If you want to boost your income portfolio this week, then it could be worth checking out the ASX 200 dividend shares listed below that analysts at Citi rate as buys.
Here's why they are feeling bullish on them:
Coles Group Ltd (ASX: COL)
The first ASX 200 dividend share that analysts have named as a buy is supermarket giant Coles.
Citi is bullish on the company due partly to its belief that margin improvements are on the way. It currently has a buy rating and a $17.50 price target on its shares.
In respect to dividends, the broker is forecasting fully franked dividends of 64 cents per share in FY 2024 and 70 cents per share in FY 2025. Based on the current Coles share price of $16.16, this will mean yields of 4% and 4.3%, respectively.
Stockland Corporation Ltd (ASX: SGP)
This residential and land lease developer and retail, logistics and office real estate property manager could be another ASX 200 dividend share to buy according to Citi.
The broker prefers Stockland to rival Mirvac Group (ASX: MGR) due to its "strong medium-term growth outlook and cheap valuation." Citi has a buy rating and a $5 price target its shares.
In addition, its analysts are forecasting some big very attractive dividend yields in the near term. It expects dividends per share of 27 cents in FY 2024 and FY 2025. Based on the current Stockland share price of $4.43, this will mean yields of 6.1% in both years.
Transurban Group (ASX: TCL)
A third ASX 200 dividend share that Citi rates as a buy is Transurban. It manages and develops urban toll road networks in Australia and North America.
Citi likes the company due to its inflation-linked price increases and its defensive qualities.
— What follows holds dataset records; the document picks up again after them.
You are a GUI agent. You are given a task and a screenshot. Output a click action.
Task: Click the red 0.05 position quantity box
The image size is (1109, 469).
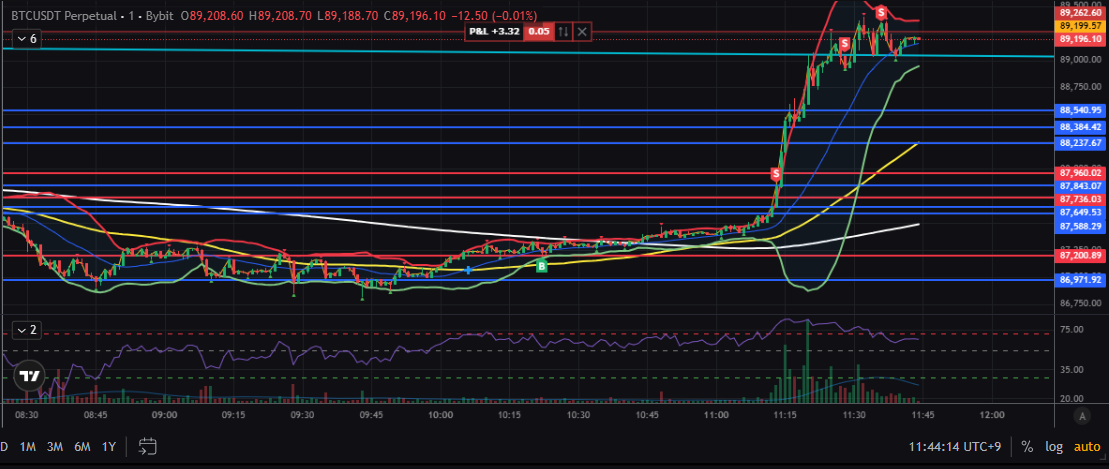[538, 32]
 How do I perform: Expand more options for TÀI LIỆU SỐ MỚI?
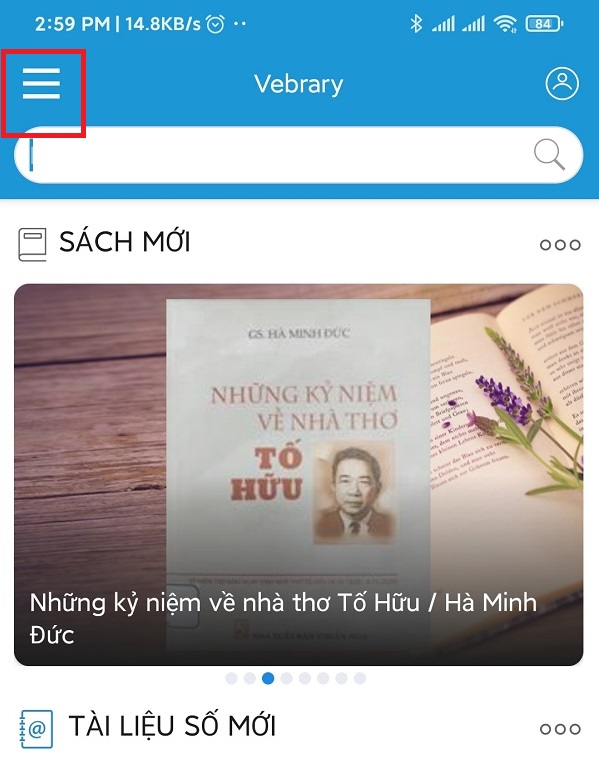point(560,728)
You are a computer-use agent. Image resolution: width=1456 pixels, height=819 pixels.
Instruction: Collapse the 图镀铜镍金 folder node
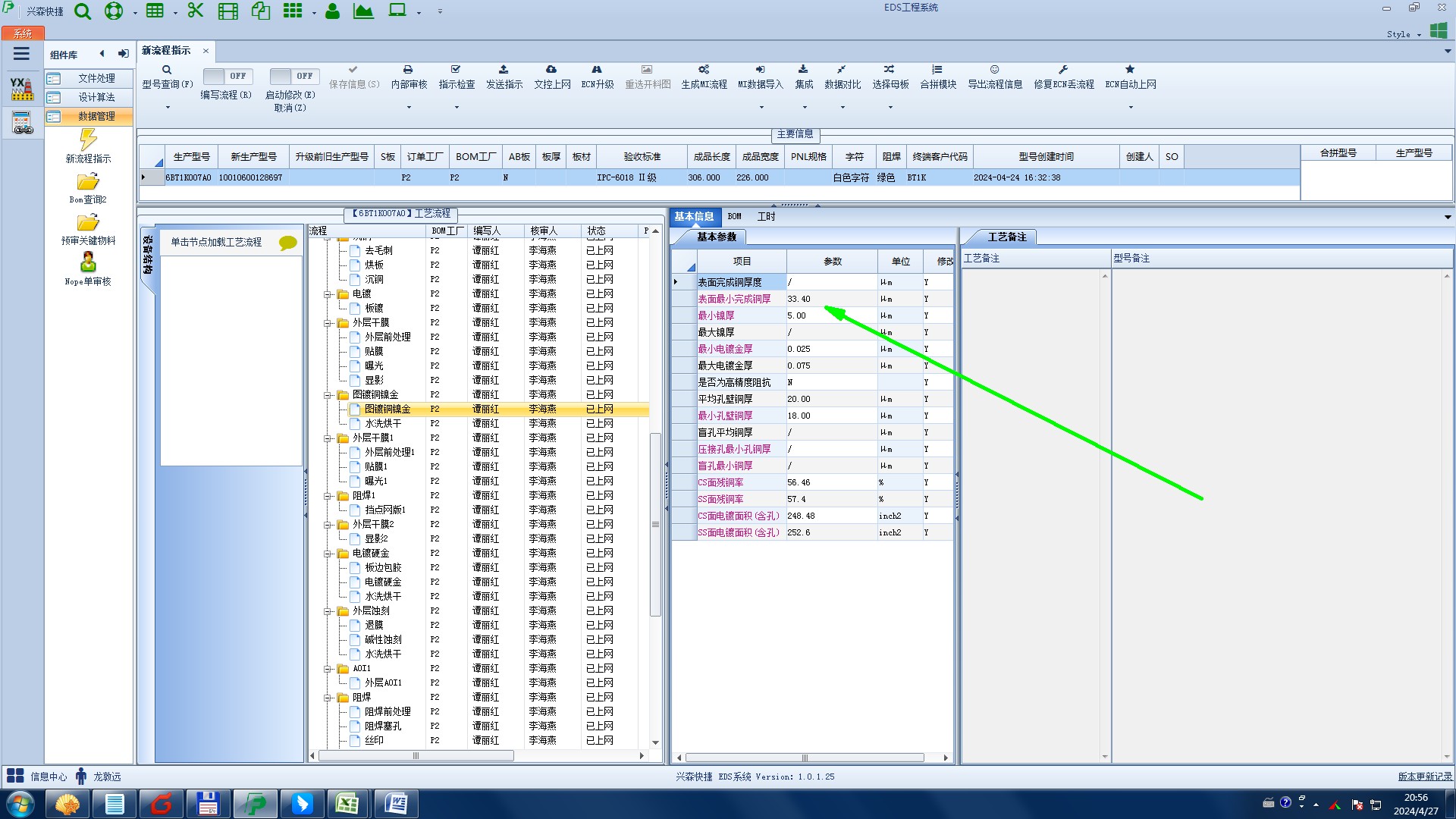pos(328,395)
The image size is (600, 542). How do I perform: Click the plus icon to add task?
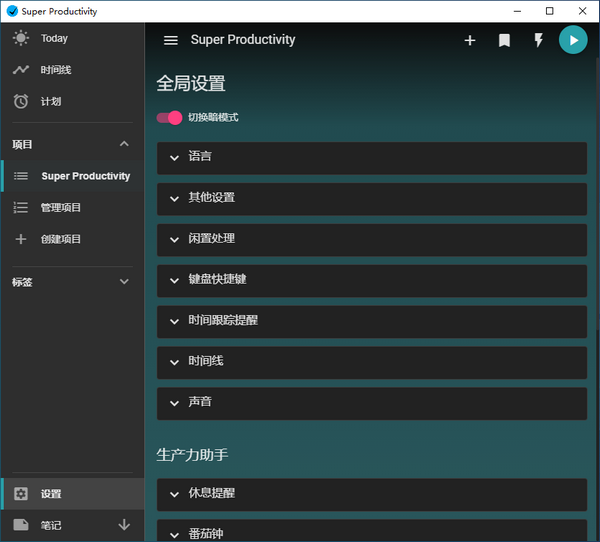470,40
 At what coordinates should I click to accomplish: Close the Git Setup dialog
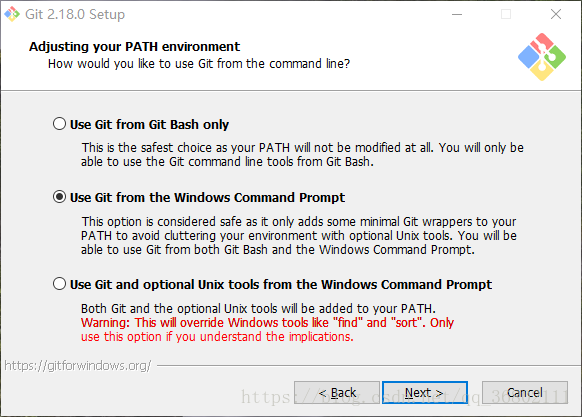(556, 14)
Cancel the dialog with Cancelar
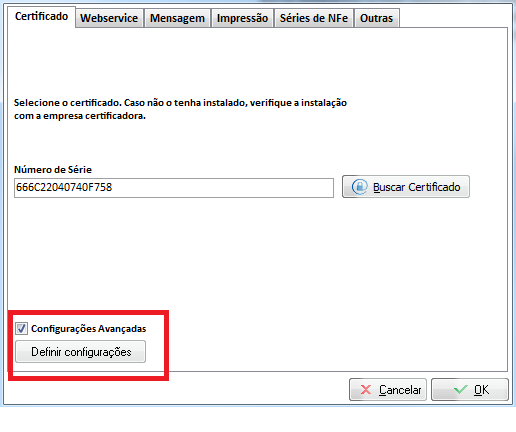 click(x=388, y=389)
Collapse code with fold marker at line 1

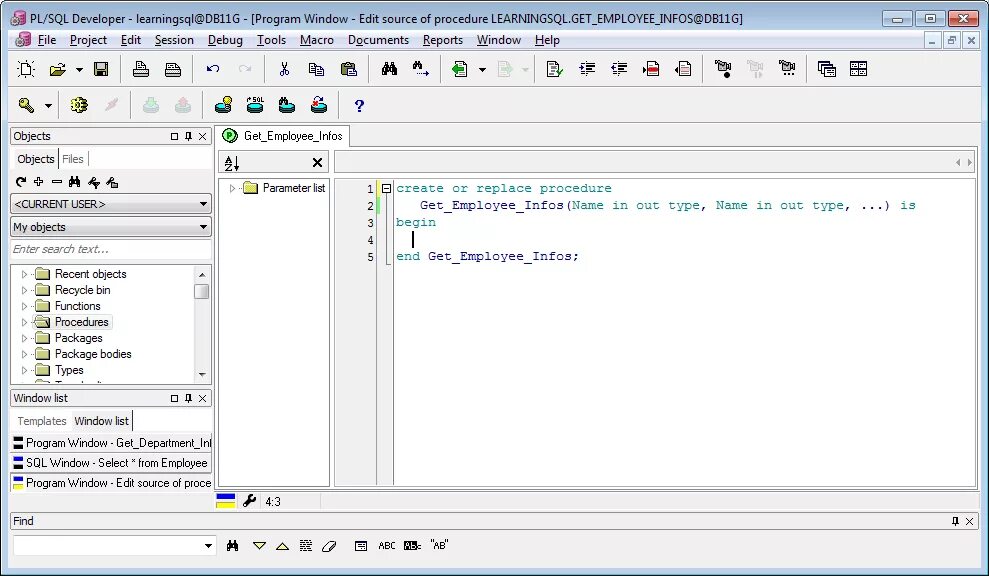coord(387,189)
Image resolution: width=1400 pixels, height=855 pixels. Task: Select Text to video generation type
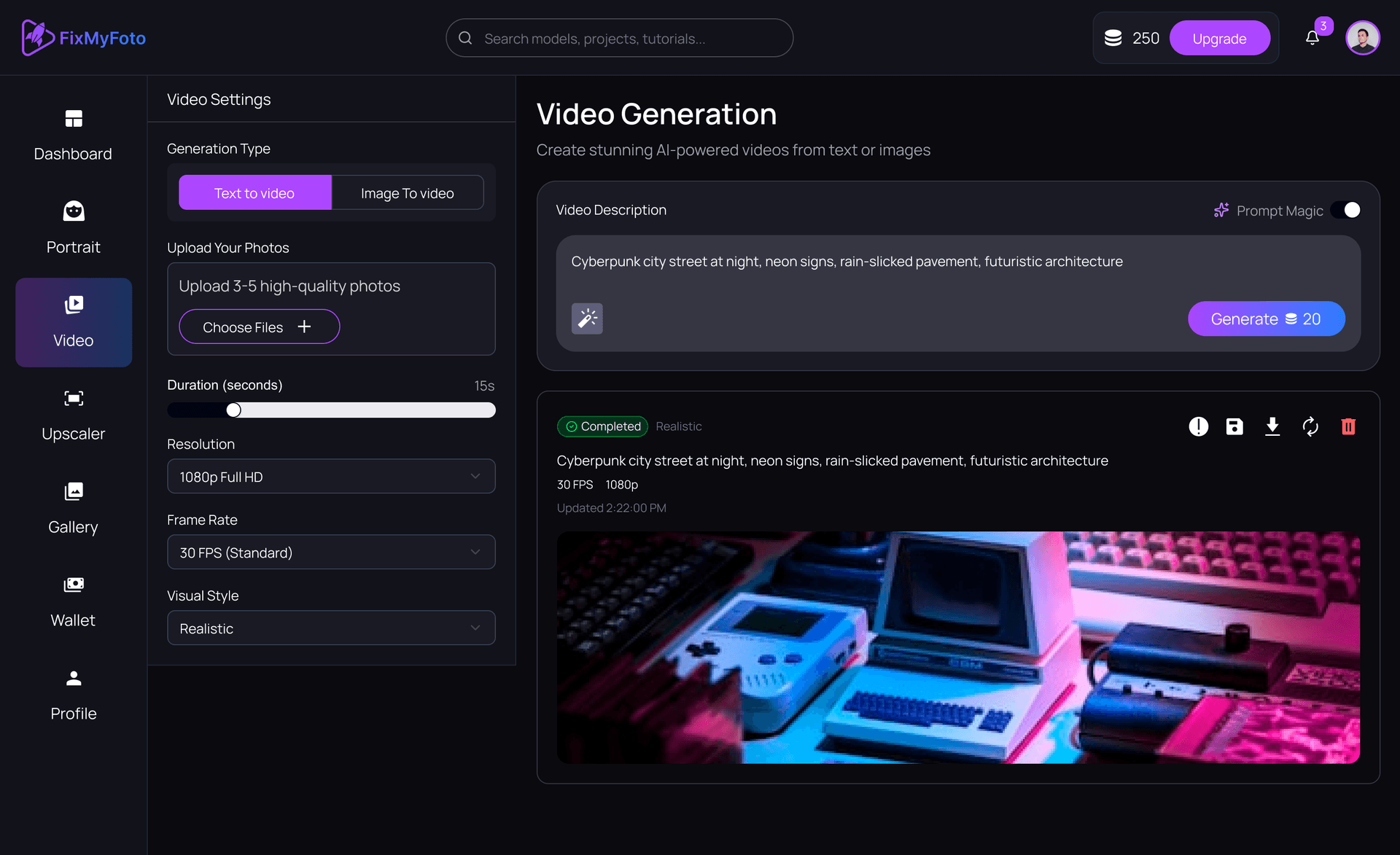(x=254, y=193)
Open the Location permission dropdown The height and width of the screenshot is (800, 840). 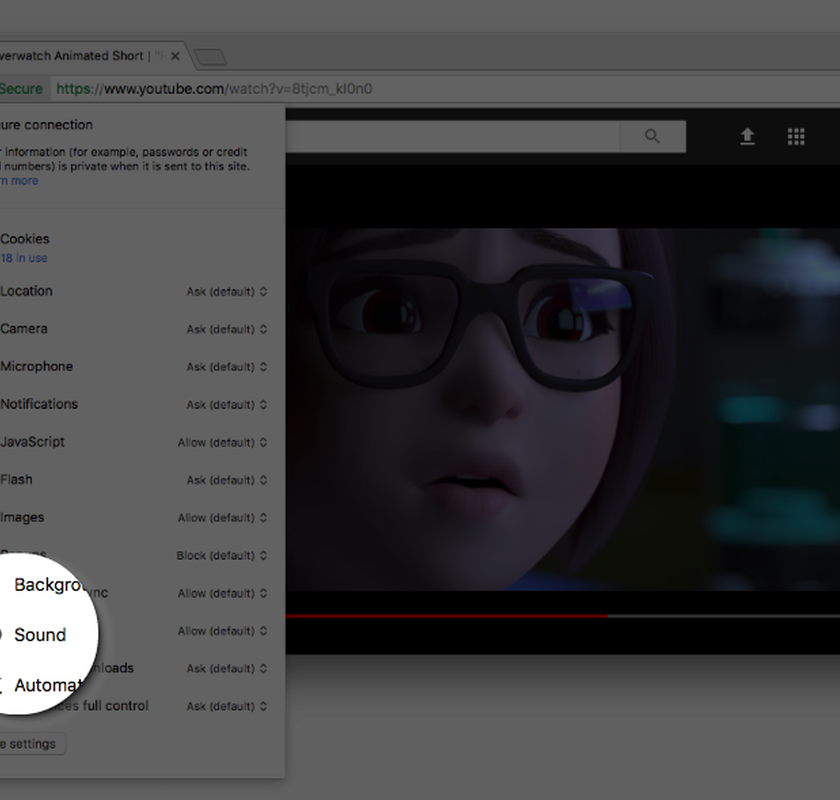[x=227, y=292]
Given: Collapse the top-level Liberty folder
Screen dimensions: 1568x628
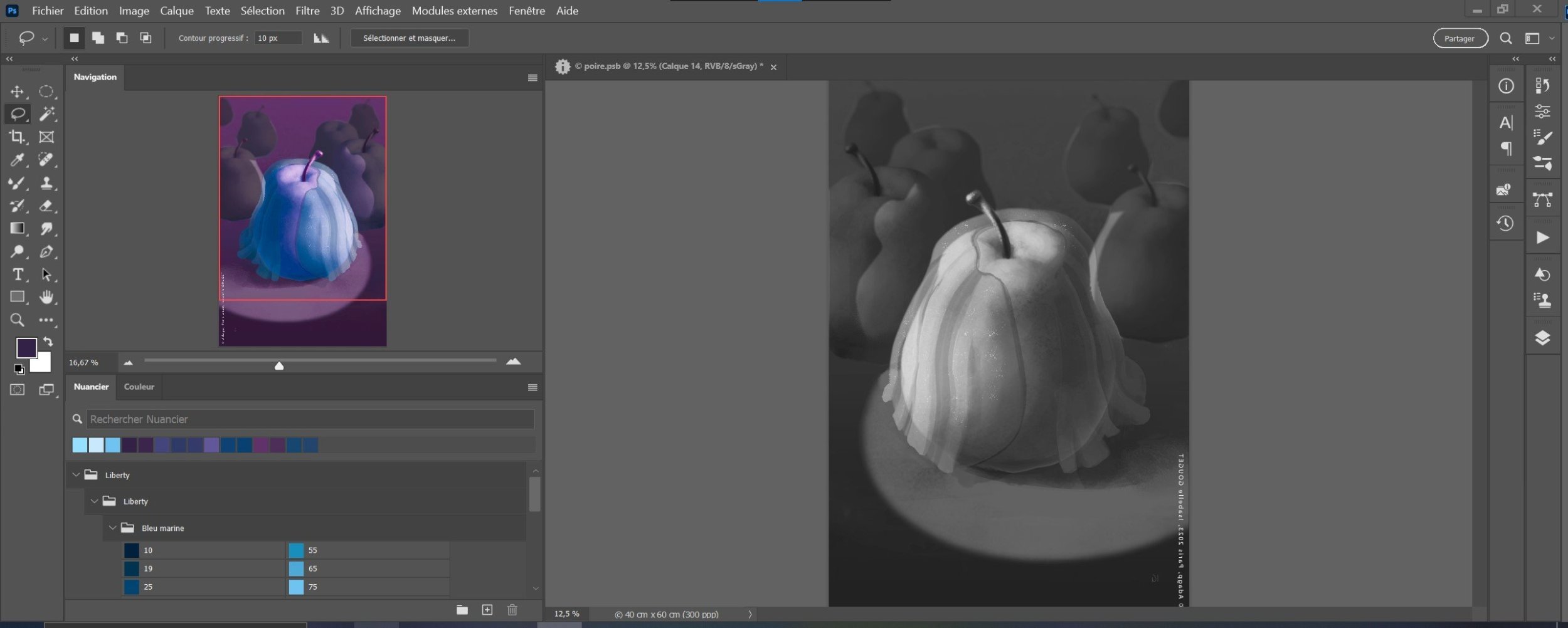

It is expecting this to drive a "strong EBITDA growth outlook (c.12% CAGR between Fy24-FY26)." Its analysts have a buy rating and a $15.90 price target on its shares.
As for income, Citi is expecting dividends per share of 63 cents in FY 2024 and 65 cents in FY 2025. Based on the current Transurban share price of $13.78, this will mean yields of 4.6% and 4.7%, respectively.